Parents' vaccine dilemma
image: [ Parents are being urged to make sure their children receive the MMR vaccine ]
Parents are being urged to make sure their children receive the MMR vaccine

It is a dilemma that most parents will have faced at some point in their children's lives: whether to allow their child to be vaccinated to protect them against the dangers of measles, mumps and rubella.

[ image: Parents have been concerned about the safety of the MMR]
Parents have been concerned about the safety of the MMR
Doctors, health visitors and nurses say that many families have been scared off, fearing the combined MMR jab which is meant to protect their child - could end up damaging them.

For years there have been anecdotal reports of children suffering bowel disorders and becoming autistic after being vaccinated.

There was widespread alarm last month after research published in The Lancet medical journal suggested a possible link between the MMR vaccine and an unusual inflammation of the bowel associated with autism.

Sir John Pattison explains why experts believe the MMR vaccine is safe (32')
The Medical Research Council called 37 scientific experts together to examine all the research and concluded there is "no evidence to indicate any link".

Sir John Pattison, the government advisor who headed the panel, said he had no doubt that MMR jabs should continue to be given.

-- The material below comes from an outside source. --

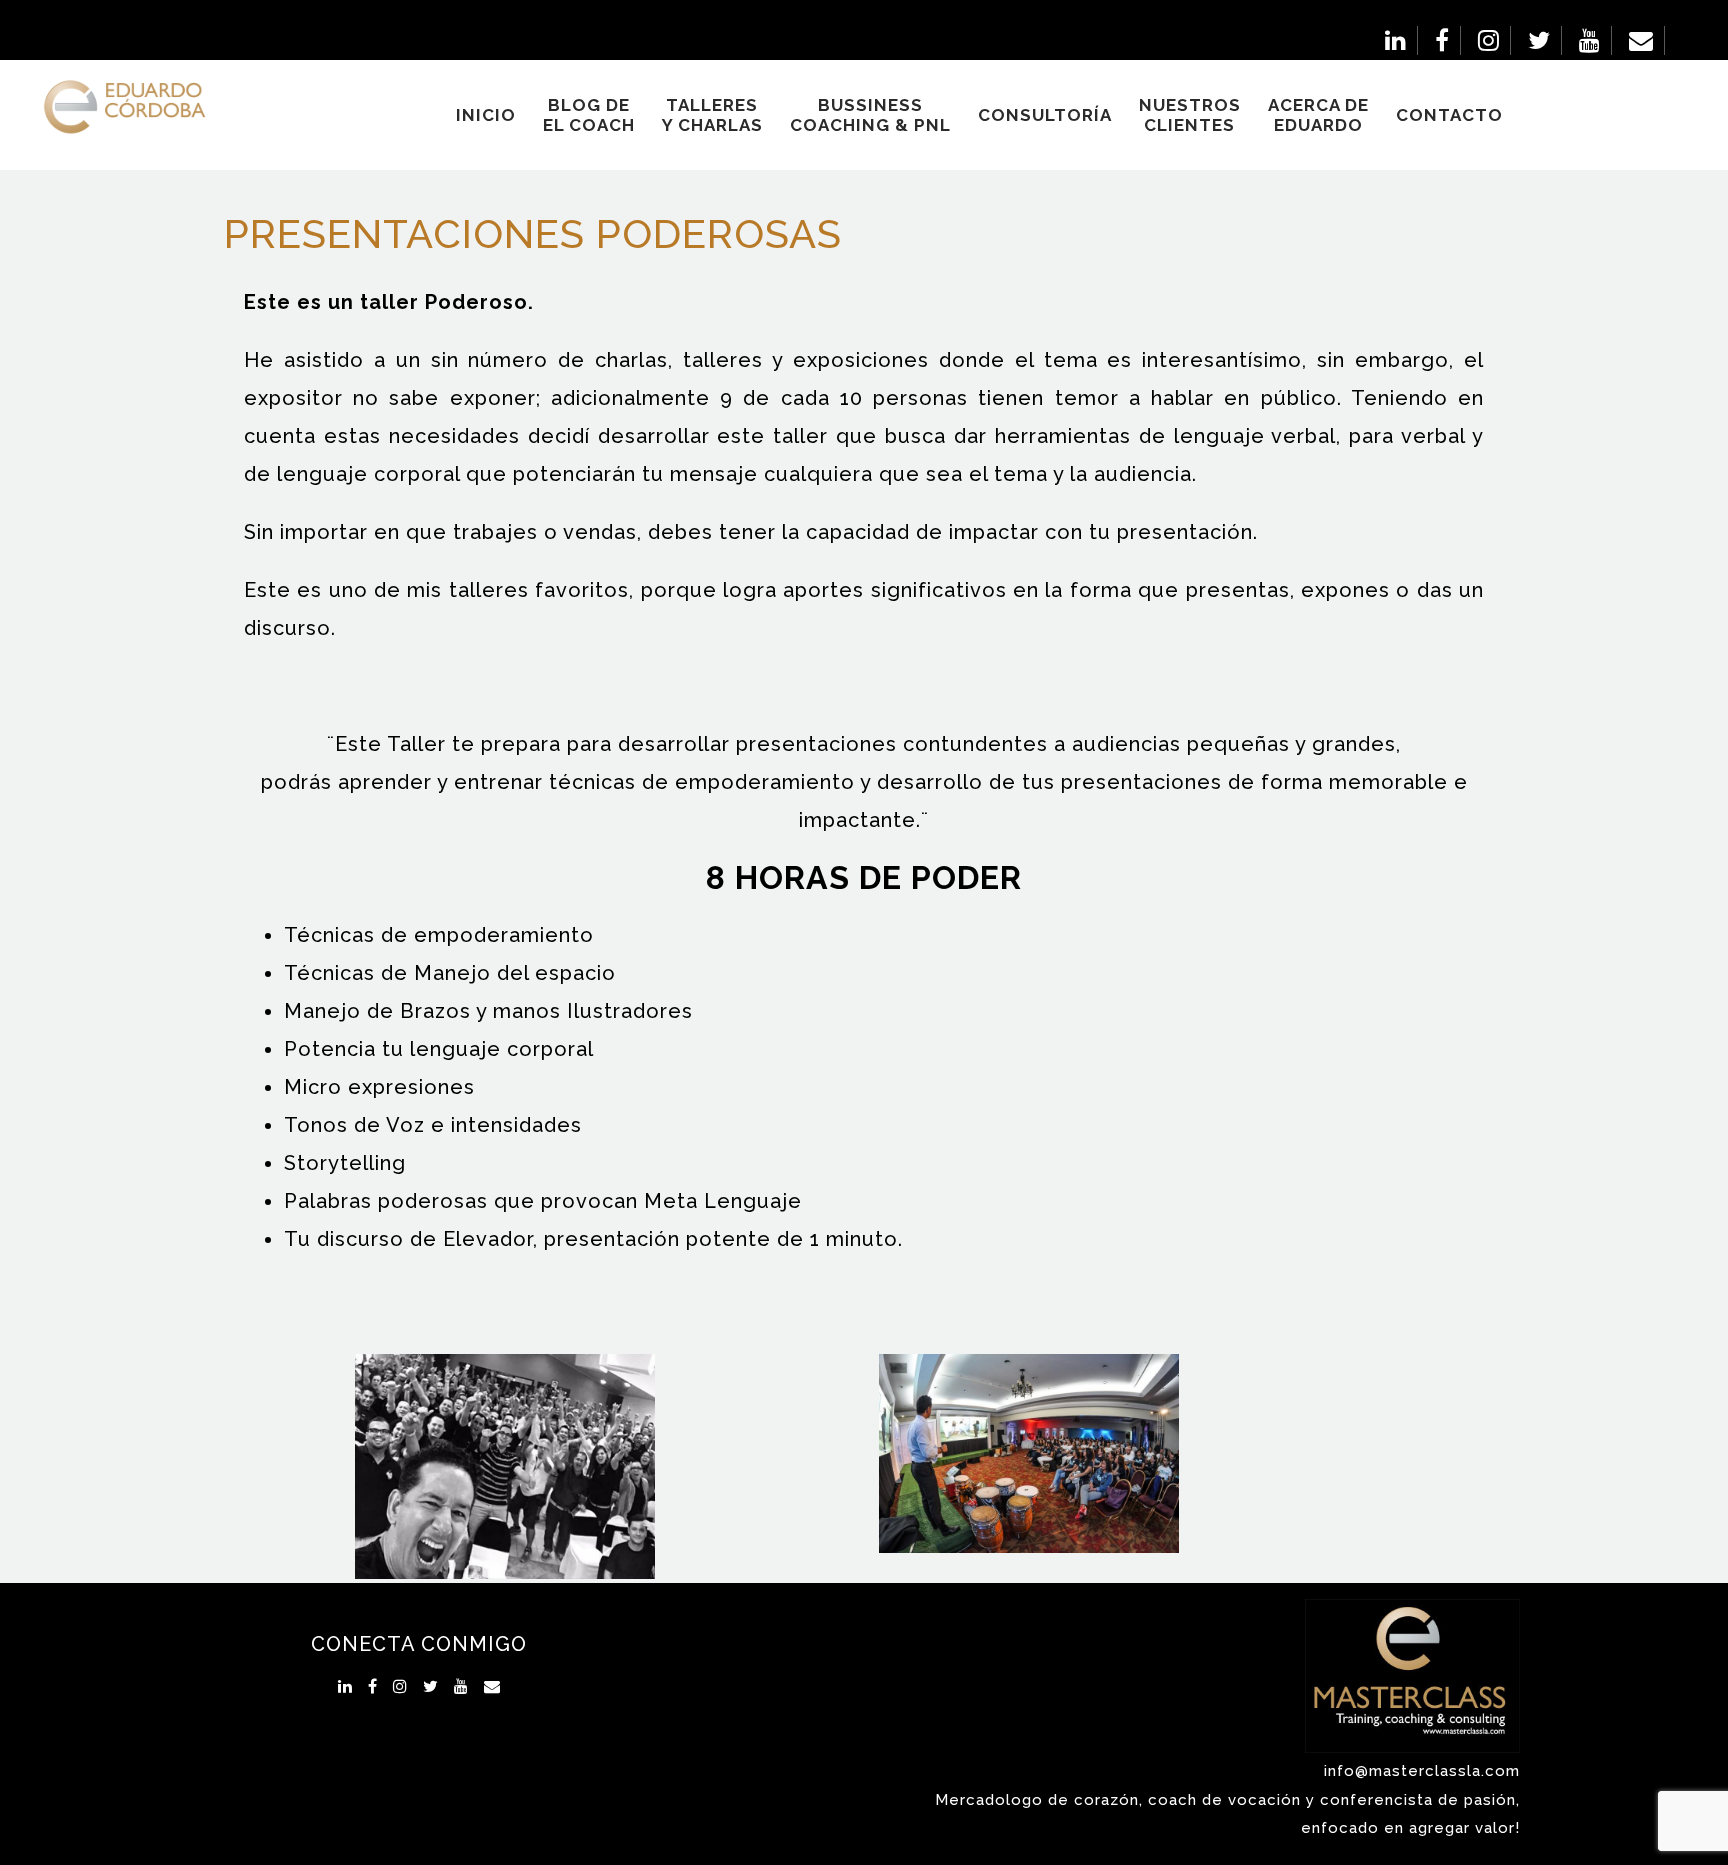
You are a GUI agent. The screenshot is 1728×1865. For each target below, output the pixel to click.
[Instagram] (1489, 40)
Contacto (1449, 115)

"I think that is the right policy and that is what I would sign up my children, if they were the right age, to have," said Sir John.

Sir Kenneth Calman says having vaccines separately makes children more prone to infection (16")
The Chief Medical Officer, Sir Kenneth Calman, said if parents kept refusing to have their children immunised with MMR, Britain could be hit by a wave of epidemics which could endanger the lives of children.

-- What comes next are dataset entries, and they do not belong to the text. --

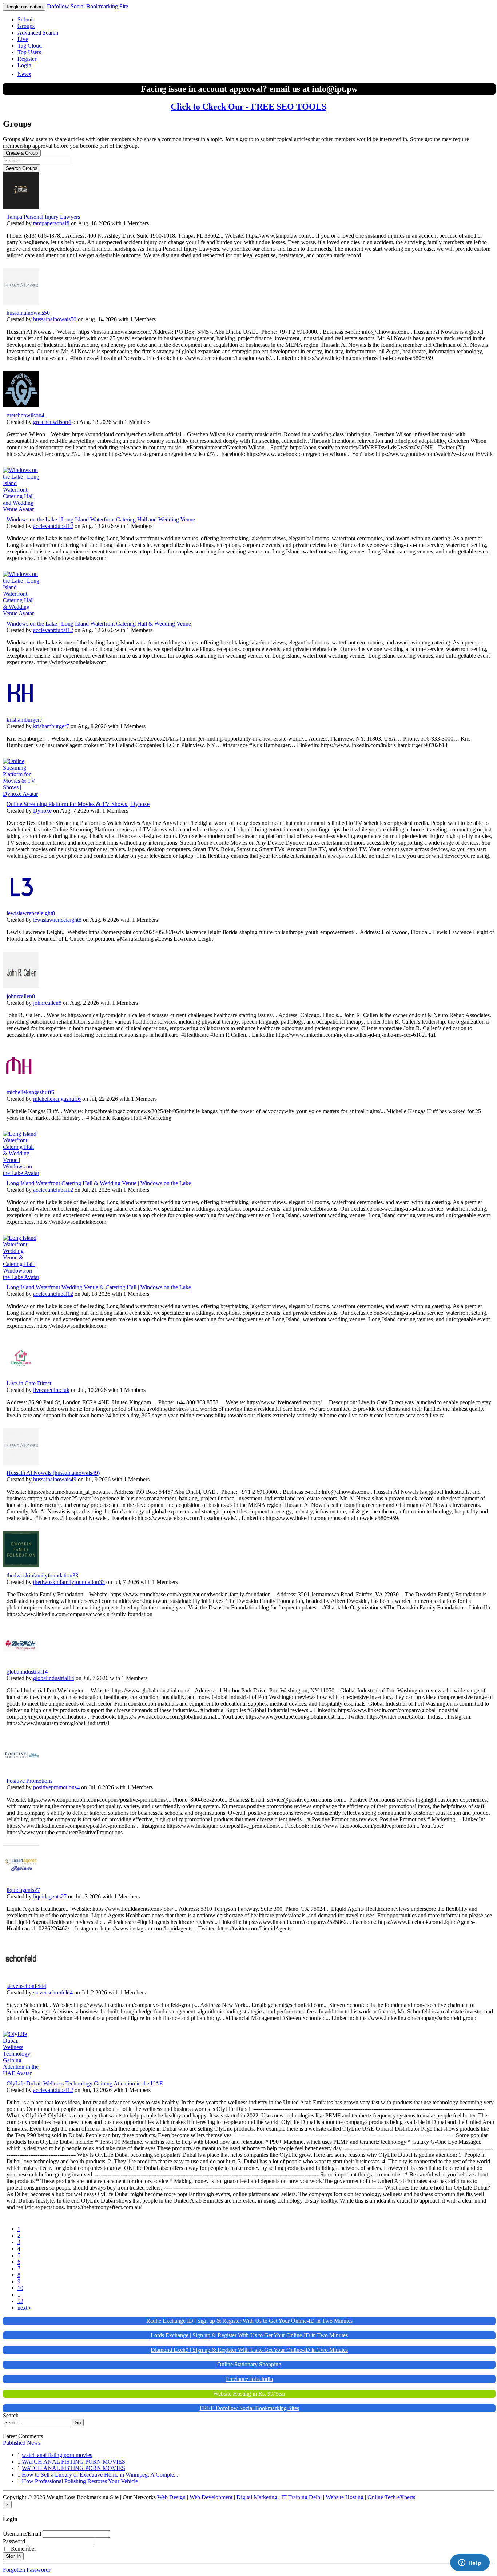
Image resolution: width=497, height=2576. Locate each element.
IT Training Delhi (301, 2497)
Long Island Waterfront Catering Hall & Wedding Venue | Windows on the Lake (99, 1183)
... (19, 2294)
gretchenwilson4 (25, 415)
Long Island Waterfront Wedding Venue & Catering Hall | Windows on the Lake (99, 1287)
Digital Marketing (256, 2497)
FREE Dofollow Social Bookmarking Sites (249, 2408)
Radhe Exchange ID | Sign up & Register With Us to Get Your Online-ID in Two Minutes (249, 2321)
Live (22, 39)
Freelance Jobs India (249, 2379)
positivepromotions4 (56, 1787)
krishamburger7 (25, 720)
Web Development (211, 2497)
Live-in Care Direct (29, 1383)
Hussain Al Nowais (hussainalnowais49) (53, 1473)
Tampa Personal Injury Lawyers (43, 217)
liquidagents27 (23, 1890)
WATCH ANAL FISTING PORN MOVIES (73, 2461)
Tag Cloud (29, 46)
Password (14, 2541)
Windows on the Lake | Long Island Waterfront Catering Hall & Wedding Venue (99, 623)
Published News (21, 2443)
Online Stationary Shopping (249, 2364)
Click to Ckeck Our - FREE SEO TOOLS (248, 106)
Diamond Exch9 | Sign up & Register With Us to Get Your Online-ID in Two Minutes (249, 2350)
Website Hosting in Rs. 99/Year (249, 2393)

But some parents still believe the MMR vaccine had a detrimental effect on their child.

[ image: Rosemary Keswick believes her son had a bad reaction]
Rosemary Keswick believes her son had a bad reaction
Rosemary Keswick believes her son William had a bad reaction.

She said: "He was absolutely normal but after he had his MMR, within days, he started to show some very strange reactions.

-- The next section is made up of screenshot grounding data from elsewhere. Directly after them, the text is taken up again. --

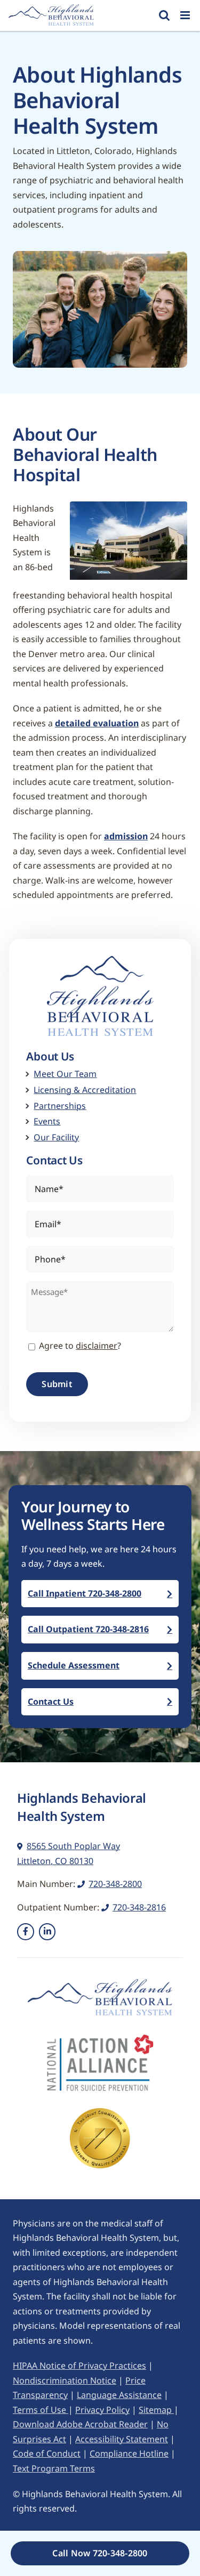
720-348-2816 (139, 1907)
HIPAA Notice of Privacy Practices (79, 2365)
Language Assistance (119, 2395)
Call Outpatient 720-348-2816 (88, 1629)
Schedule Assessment (73, 1665)
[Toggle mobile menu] (185, 15)
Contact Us (51, 1701)
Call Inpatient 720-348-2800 (84, 1593)
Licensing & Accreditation (85, 1090)
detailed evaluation (97, 723)
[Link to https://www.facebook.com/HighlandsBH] (25, 1931)
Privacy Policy (102, 2410)
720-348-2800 (115, 1884)
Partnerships (60, 1106)
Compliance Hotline (129, 2453)
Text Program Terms (54, 2468)
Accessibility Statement (121, 2439)
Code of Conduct (47, 2453)
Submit (57, 1384)
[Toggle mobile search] (164, 15)
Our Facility (56, 1137)
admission (126, 836)
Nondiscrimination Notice (64, 2380)
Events (47, 1121)
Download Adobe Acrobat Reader (80, 2424)
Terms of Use (40, 2410)
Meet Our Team (65, 1074)
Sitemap (156, 2410)
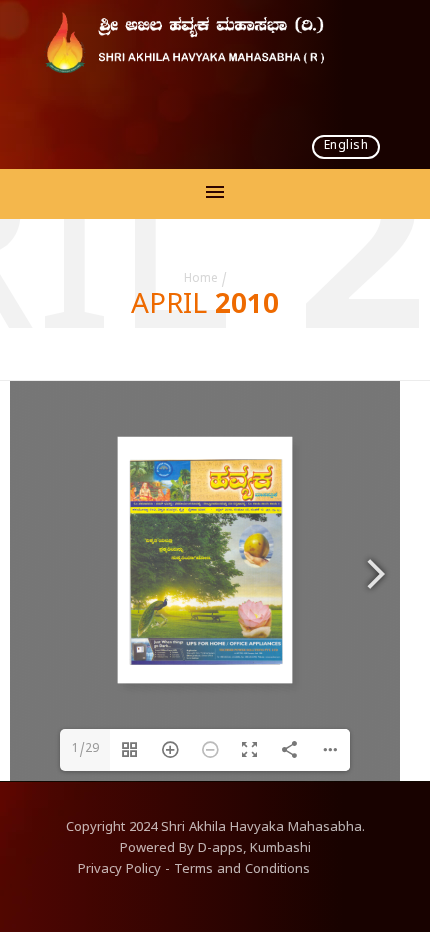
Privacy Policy (119, 871)
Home (201, 280)
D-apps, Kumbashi (254, 850)
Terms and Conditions (242, 871)
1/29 (85, 750)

"He had swollen lymph glands, he had a strange look and colour and he started headbanging which he never did before."

The scientists maintain the evidence does not support a link between MMR jabs and autism and bowel disorders like Crohn's disease and ulcerative colitis.

Autism usually appears in the second year of life at about the same time as most children receive the MMR vaccine.

Experts believe this is almost certainly pure coincidence and not evidence of a genuine link.

The scientists agree however that there is a need for more research generally into the causes of Crohn's diseases, ulcerative colitis and autism.